EXCERPTED PASSAGE:
The Accessible and Accelerated Robotics Lab (A²R Lab)

The A²R Lab at Barnard College, Columbia University, focusses on developing and implementing open-source algorithms for dynamic motion planning and control of robots by exploiting both the mathematical structure of algorithms and the design of computational platforms. As such, our research is at the intersection of Robotics and Computer Architecture, Embedded Systems, Numerical Optimization, and Machine Learning.

We also want to improve the accessibility of STEM education. We therefore undertake research to understand and improve diversity, equity, inclusion, and belonging in STEM education globally and explore ways to design new interdisciplinary, project-based, open-access courses that lower the barrier to entry of cutting edge topics like robotics and embedded machine learning.

Featured Publications

GRiD: GPU-Accelerated Rigid Body Dynamics with Analytical Gradients

We introduce and release GRiD, an open-source, GPU-accelerated library for computing rigid body dynamics with analytical gradients. GRiD was designed to accelerate nonlinear trajectory optimization through optimized code generation, GRiD provides as much as a 7.2x speedup over a state-of-the-art, multi-threaded CPU implementation and maintains as much as a 2.5x speedup when accounting for I/O overhead.
Brian Plancher , Sabrina M. Neuman , Radhika Ghosal , Scott Kuindersma , Vijay Janapa Reddi
PDF Code Video Benchmark Experiments

Robomorphic Computing: A Design Methodology for Domain-Specific Accelerators Parameterized by Robot Morphology

We introduce robomorphic computing; a methodology to transform robot morphology into a customized hardware accelerator morphology. In this work, we (i) present this design methodology; (ii) use the methodology to generate a parameterized accelerator design for the gradient of rigid body dynamics; (iii) evaluate FPGA and synthesized ASIC implementations; and (iv) describe how the design can be automatically customized for other robot models. Our FPGA accelerator achieves speedups of 8x and 86x over CPU and GPU latency, and maintains an overall speedup of 1.9x to 2.9x deployed in an end-to-end coprocessor system. ASIC synthesis indicates an additional factor of 7.2x.
Sabrina M. Neuman , Brian Plancher , Thomas Bourgeat , Thierry Tambe , Srini Devadas , Vijay Janapa Reddi
PDF Slides Video DOI Extended Abstract

Accelerating Robot Dynamics Gradients on a CPU, GPU, and FPGA

In this paper, we detail the designs of three faster than state-of-the-art implementations of the gradient of rigid body dynamics on a CPU, GPU, and FPGA. Our optimized FPGA and GPU implementations provide as much as a 3.0x end-to-end speedup over our optimized CPU implementation by refactoring the algorithm to exploit its computational features, e.g., parallelism at different granularities.
Brian Plancher , Sabrina M. Neuman , Thomas Bourgeat , Scott Kuindersma , Srini Devadas , Vijay Janapa Reddi
PDF Code Slides Video DOI

Realtime Model Predictive Control using Parallel DDP on a GPU

In this extended abstract we extend our previous work by using our Parallel DDP implementation for MPC on a physical Kuka arm. We demonstrated the feasibility of this approach in the presence of model discrepancies and communication delays between the robot and GPU and found that higher control rates generally lead to better tracking performance across a range of parallelization options.

TASK INSTRUCTIONS:
(A) Answer these questions using the robotics lab page:
(i) At which college is the lab based?
(ii) How large a speedup does GRiD provide over a state-of-the-art, multi-threaded CPU implementation?
(iii) On what physical robot was Parallel DDP used for MPC?
(B) According to the robotics lab page, how did the optimized FPGA and GPU implementations of the rigid body dynamics gradient reach as much as a 3.0x end-to-end speedup over the optimized CPU implementation? Answer in one to three sentences.
The entries aren't needed for anything you're asked to do here.

SUPPLIED MATERIAL:
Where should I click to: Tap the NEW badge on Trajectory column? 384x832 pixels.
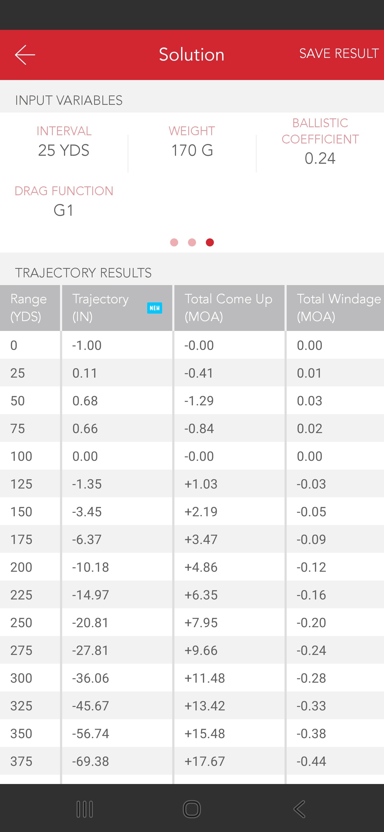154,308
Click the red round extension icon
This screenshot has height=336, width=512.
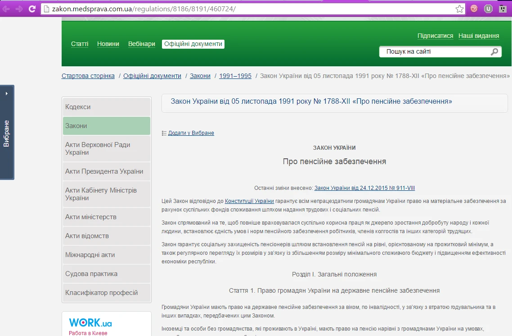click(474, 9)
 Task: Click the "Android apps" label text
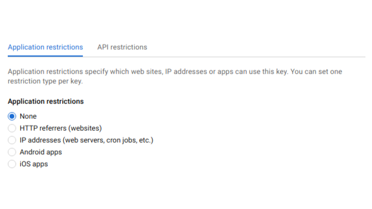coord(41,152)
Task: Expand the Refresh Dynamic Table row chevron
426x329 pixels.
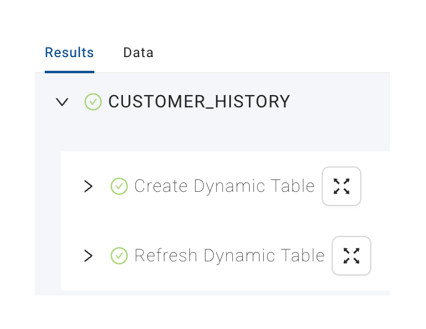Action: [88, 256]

ANSWERS IN ORDER:
(A)
(i) Barnard College, Columbia University.
(ii) As much as 7.2x.
(iii) A Kuka arm.

(B) They reached it by refactoring the algorithm to exploit its computational features. One example of such a feature is parallelism at different granularities.